Edmée sourit, car elle ne s’attendait pas à cette chute. Elle dit :

« Tu aurais la paix, Michel ! Et l’espoir d’avancer.

— Ne blasphème pas ! J’ai vécu de luxe et d’orgueil dans cette maison Schwartz à l’âge où le caractère naît et se modèle. Je suis resté bon, puisque je t’aime. Mais écoute ceci, Edmée : une fois, ma mère m’a dit avec des larmes dans les yeux : Ma jeunesse fut orgueilleuse. Eh bien ! je suis le fils de ma mère ! »

Edmée baissa la tête.

« J’avais des amis, reprit Michel. Outre Étienne Roland et Maurice Schwartz qui m’ont témoigné un dévouement fraternel, j’avais ce brave Domergue qui entretenait ma vanité en me disant, à l’aide de charades qui étaient claires comme de l’eau de roche, que j’étais le fils de M. le baron Schwartz. Il le savait de science certaine, et il le croit encore dur comme fer. J’avais la comtesse Corona qui me parlait en énigmes moins naïves et me montrait la porte ouverte du jardin d’Armide ; c’était Trois-Pattes, l’estropié du Plat-d’Étain, qui m’apportait les messages de cette charmante femme. Voilà un rébus, ce couple fantastique : la comtesse et Trois-Pattes ! Elle vient le voir : tu le sais comme moi… Mais M. Lecoq seul au monde pourrait dire le mot de ce romanesque mystère. Enfin, j’avais mon escompteur normand, M. Bruneau, qui m’achetait ma garde-robe pièce à pièce et m’avançait de l’argent. Ma mère ne savait rien de tout cela, au moins ! Et il y a bien peu de jours que je l’appelle ma mère… Ne ferme pas les yeux encore, Edmée, nous voici au dénoûment.

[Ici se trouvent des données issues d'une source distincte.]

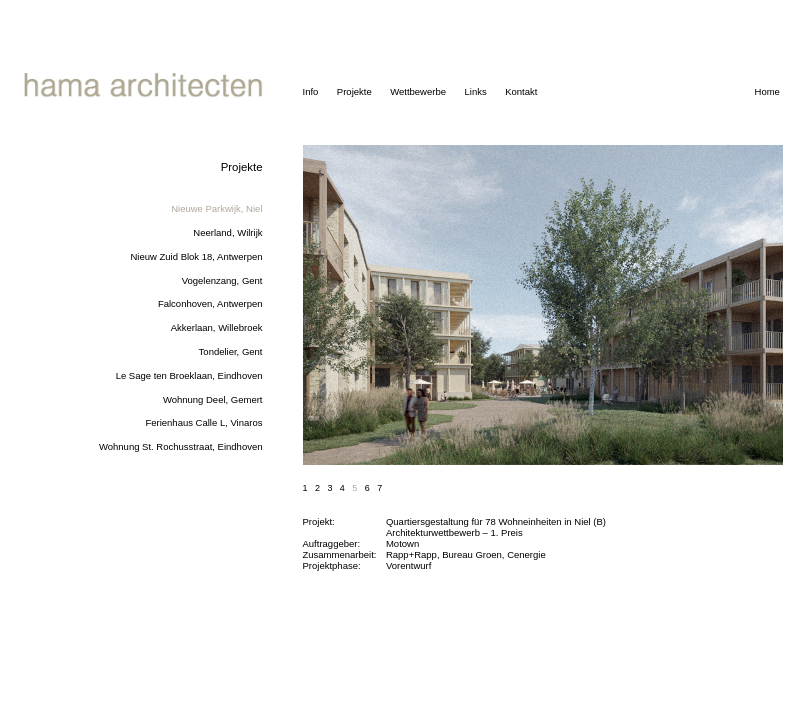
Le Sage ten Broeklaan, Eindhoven (189, 375)
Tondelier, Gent (231, 351)
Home (767, 91)
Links (475, 91)
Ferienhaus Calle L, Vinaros (203, 422)
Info (311, 91)
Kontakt (521, 91)
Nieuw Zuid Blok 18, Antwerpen (196, 256)
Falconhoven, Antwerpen (210, 303)
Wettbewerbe (418, 91)
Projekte (354, 91)
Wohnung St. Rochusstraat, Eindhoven (181, 446)
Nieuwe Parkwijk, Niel (216, 208)
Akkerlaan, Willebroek (217, 327)
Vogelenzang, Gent (222, 280)
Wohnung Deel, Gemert (213, 399)
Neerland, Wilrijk (227, 232)
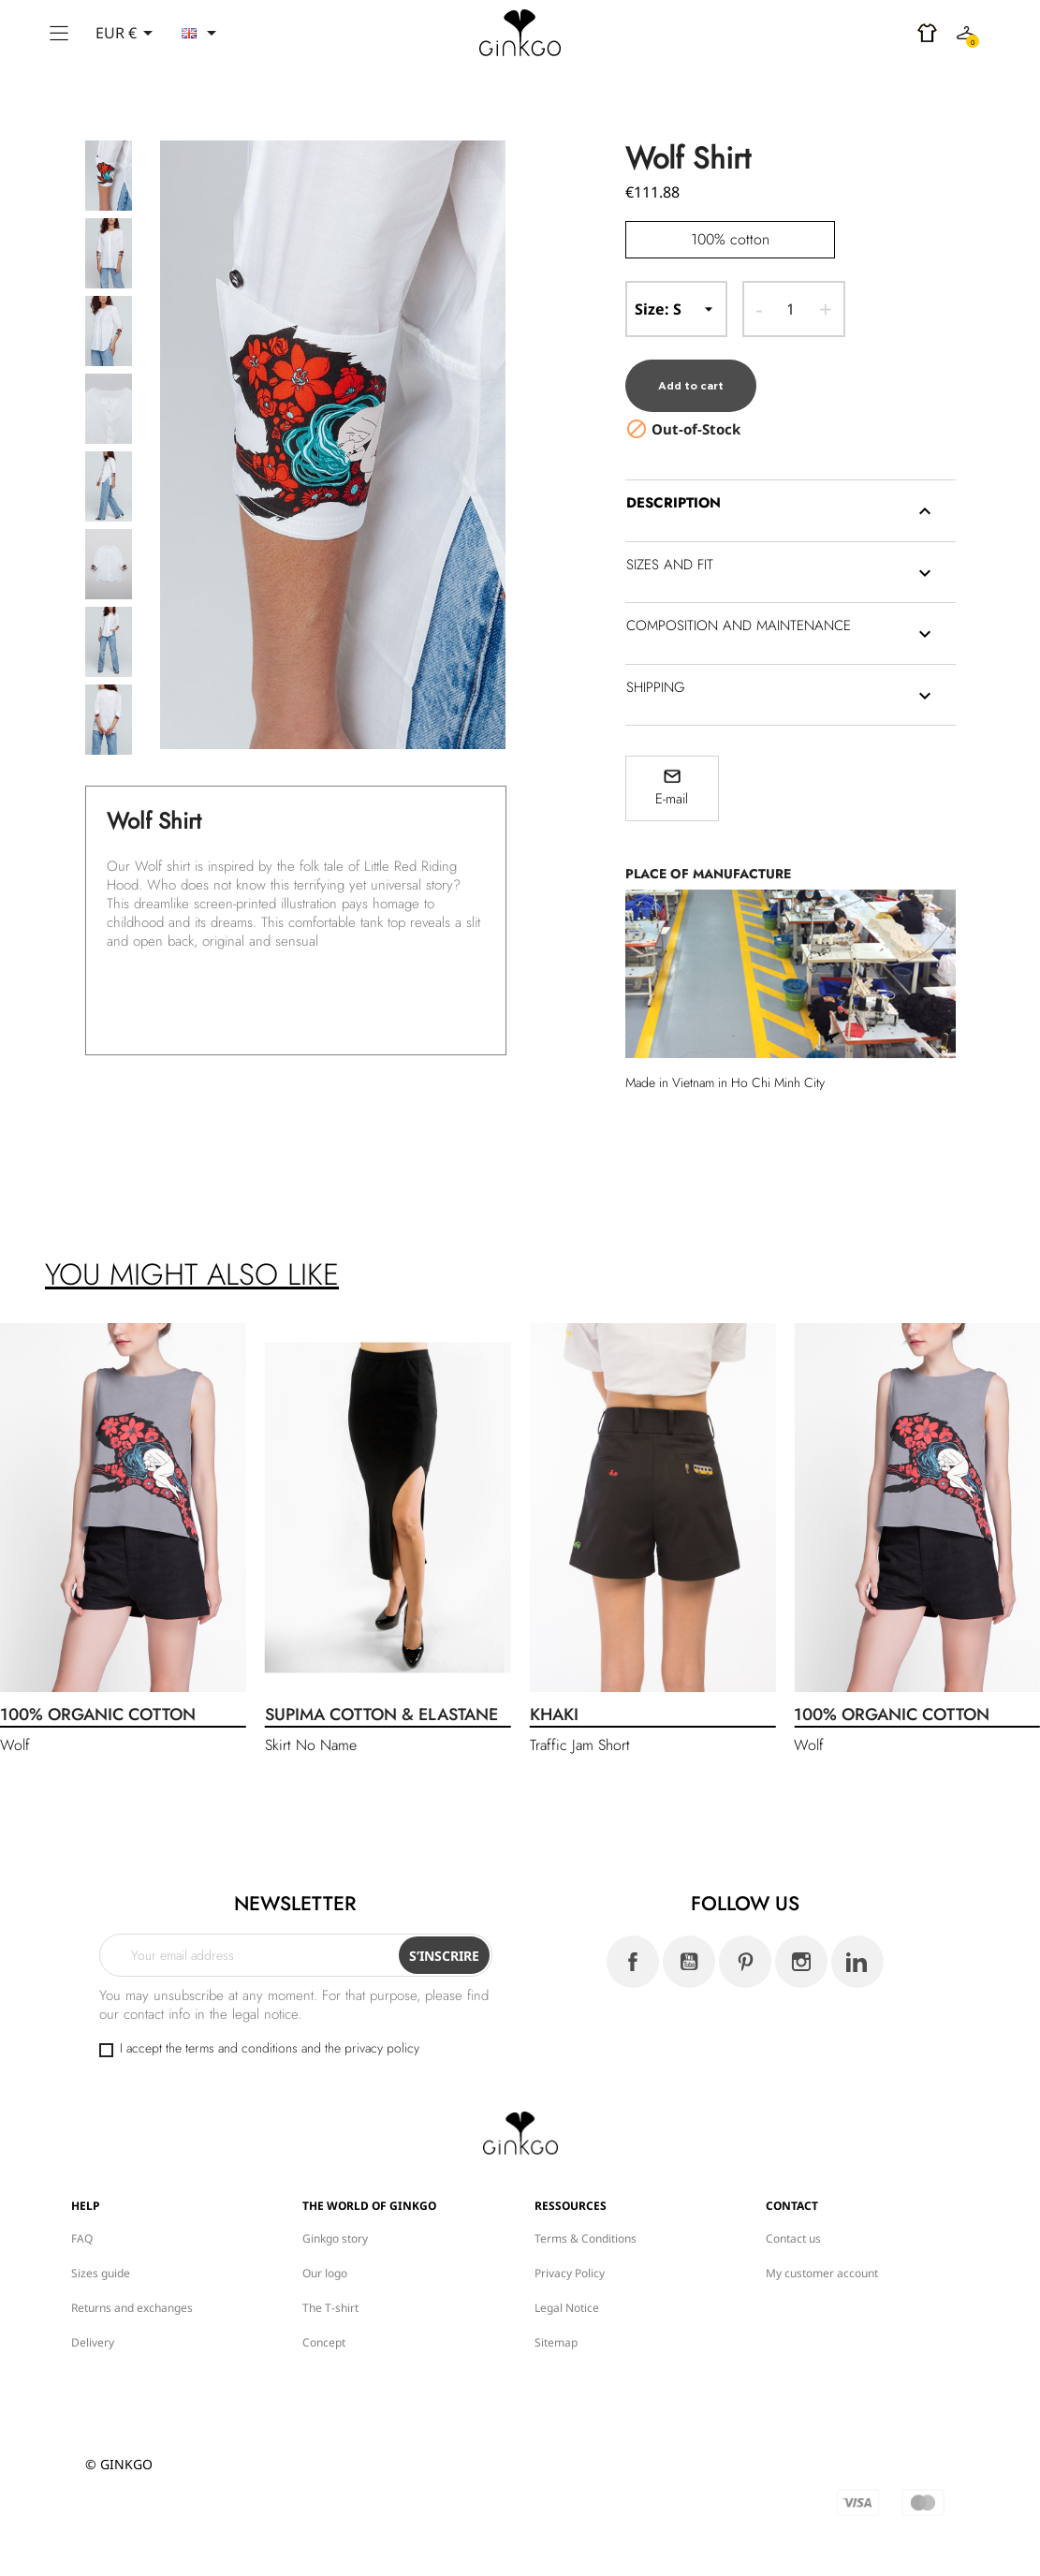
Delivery (92, 2325)
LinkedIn (857, 1945)
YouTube (689, 1945)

— Je fermais les yeux, dit-elle avec son admirable sourire, pour évoquer cette suprême beauté qui m’a fait verser tant de larmes. Je suis si heureuse, Michel, chaque fois que tu prononces le nom de ta mère !

— Elle t’aimera, je t’en réponds ! si tu savais comme elle m’aime !… Dis-donc : il y a un petit secret que je voudrais bien connaître : par quelle porte ce digne M. Bruneau s’est-il introduit dans votre maison ?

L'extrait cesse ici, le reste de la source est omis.